As the Public Inquiry into Fracking begins today in Blackpool, Gordon has called upon the enquiry to respect the decision of Lancashire County Council and local people in Lancashire, and reject Cuadrilla’s plans for fracking on the Fylde.
Gordon, who strongly opposed the applications from Cuadrilla to extract Shale Gas at both Little Plumpton and Roseacre Woods, said it would be a “huge rejection” of local accountability and make a mockery of the Government’s claims to be delivering devolution to regions like the North West, if ministers try to overrule local decision making.
He said: "The widespread concerns about safety, impact on the countryside, people’s environment and our local tourism - these are all worries, which large numbers of people in Blackpool, on the Fylde and across Lancashire have expressed. That’s why Lancashire County Council leader, Councillor Jennifer Mein was absolutely right to send a letter last week to Greg Clark, the Secretary of State for Local Government, pointing out how damaging to local democracy it would be for him to overrule the democratic wish of the people of Lancashire."
At Prime Minister's Question Time last year, Gordon highlighted the double standards of the Tory Government in respecting the views of local people on wind farms, but ignoring their concerns on shale gas. He said: "For a Government that claims to champion localism, it is unfair and double standards to give communities a say on wind farms but not on fracking. Real community power means the ability to influence final decisions, not to just simply play a token role in the intervening process."
Gordon, who joined his Labour colleague, Cat Smith, the MP for Lancaster in Fleetwood in opposing plans to allow fracking in national parks, said fracking supporters needed to get a "reality check" about the potential risks to Blackpool and the damage it would have to both seaside and rural tourism – something that Gordon is keen to see greater links between.
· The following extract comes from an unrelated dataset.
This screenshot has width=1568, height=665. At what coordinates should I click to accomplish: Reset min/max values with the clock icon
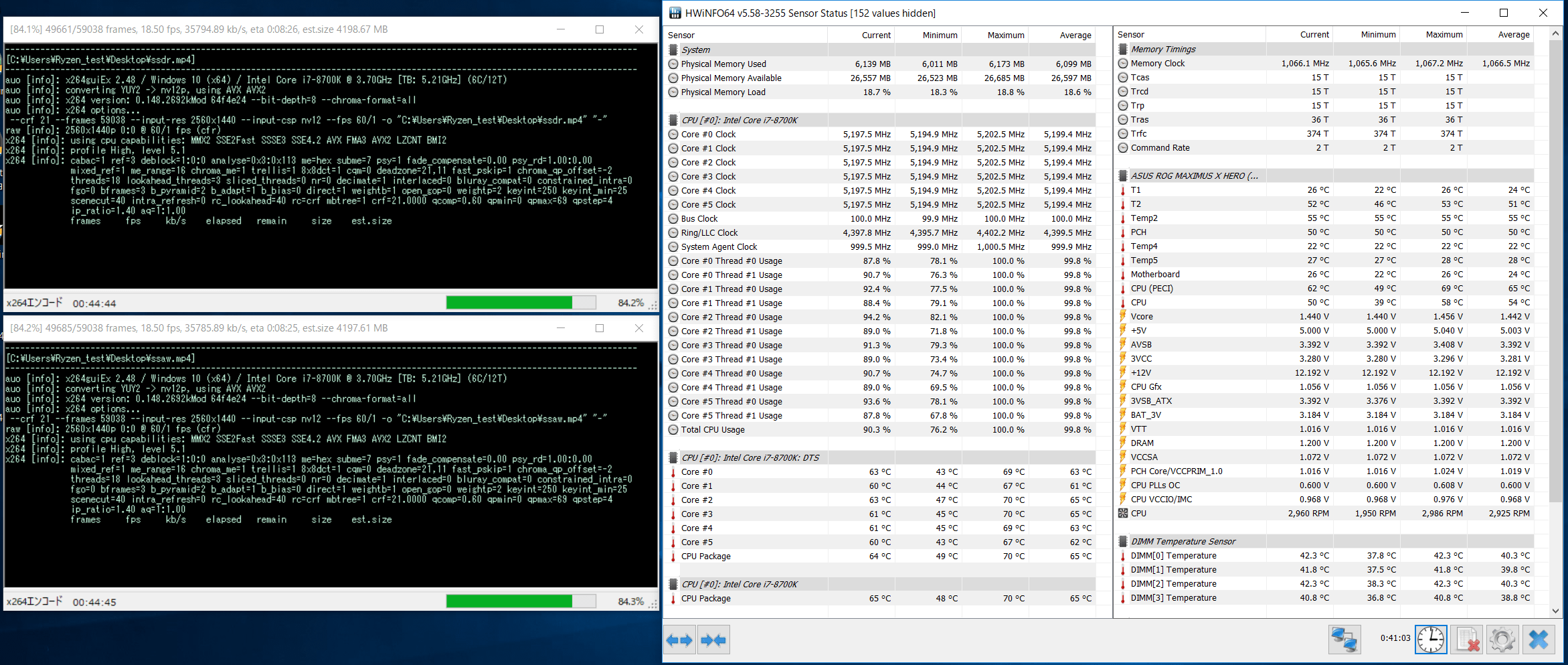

He explained: "The potential for huge disruption, public protest and the impact of seeing a fracking rig will be disastrous for both our residents and visitors. This is an issue for us in Blackpool in terms of potential negatives for the town’s image with tourism, as well as environmental and other concerns."
Gordon said the announcement of the new Enterprise Zone on Squires Gate Lane gave the local area a major opportunity to develop the already strong offshore activity in renewable energy at Liverpool Bay, such as wind and solar, which he said were the "genuinely viable alternative" for the Fylde and the rest of the North West in the years ahead.
He added: "For the Government to cut support for renewable energy and try to bulldoze fracking through in defiance of local democracy and at a time when energy prices from oil and gas are dropping like a stone is both illogical and ill-thought-out. We should make that point loud and hard to the so-called fans of fracking.